MySQL includes data types to handle all these situations. The image below shows the temporary data types supported by MySQL.

| Data Type        | Description                                                                                                                                                                                                 |
|------------------|-------------------------------------------------------------------------------------------------------------------------------------------------------------------------------------------------------------|
| DATE             | A date.
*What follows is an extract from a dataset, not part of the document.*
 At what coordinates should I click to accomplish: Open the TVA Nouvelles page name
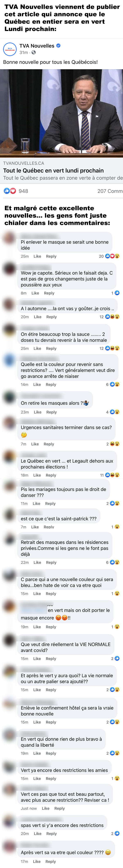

Format: YYYY-MM-DD. The supported range is from '1000-01-01' to '9999-12-31'.                                                                                                                       |
| DATETIME(fsp)    | A date and time combination. Format: YYYY-MM-DD hh:mm:ss. The supported range is from '1000-01-01 00:00:00' to '9999-12-31 23:59:59'. Automatic initialization and updating can be specified using DEFAULT and ON UPDATE. |
| TIMESTAMP(fsp)   | A timestamp. Stored as seconds since the Unix epoch ('1970-01-01 00:00:00' UTC). Format: YYYY-MM-DD hh:mm:ss. Range: '1970-01-01 00:00:01' UTC to '2038-01-09 03:14:07' UTC. Can auto-update using DEFAULT CURRENT_TIMESTAMP and ON UPDATE. |
| TIME(fsp)        | A time. Format: hh:mm:ss. The supported range is from '-838:59:59' to '838:59:59'.                                                                                                                           |
| YEAR             | A year in four-digit format. Allowed values: 1901 to 2155, and 0000. Two-digit format is not supported in MySQL 8.0.         

# ✏️ Let's get to work
**1.** Install the MySQL server and manager following the instructions (4.0 Installation...)

Once you are finished...

**2.** We'll try to draw the data storage scheme of:
- Spotify
- Twitter
- Zara

Think about the following questions:

- What would the tables be?
- What would the columns be?
- How is the relationship between them?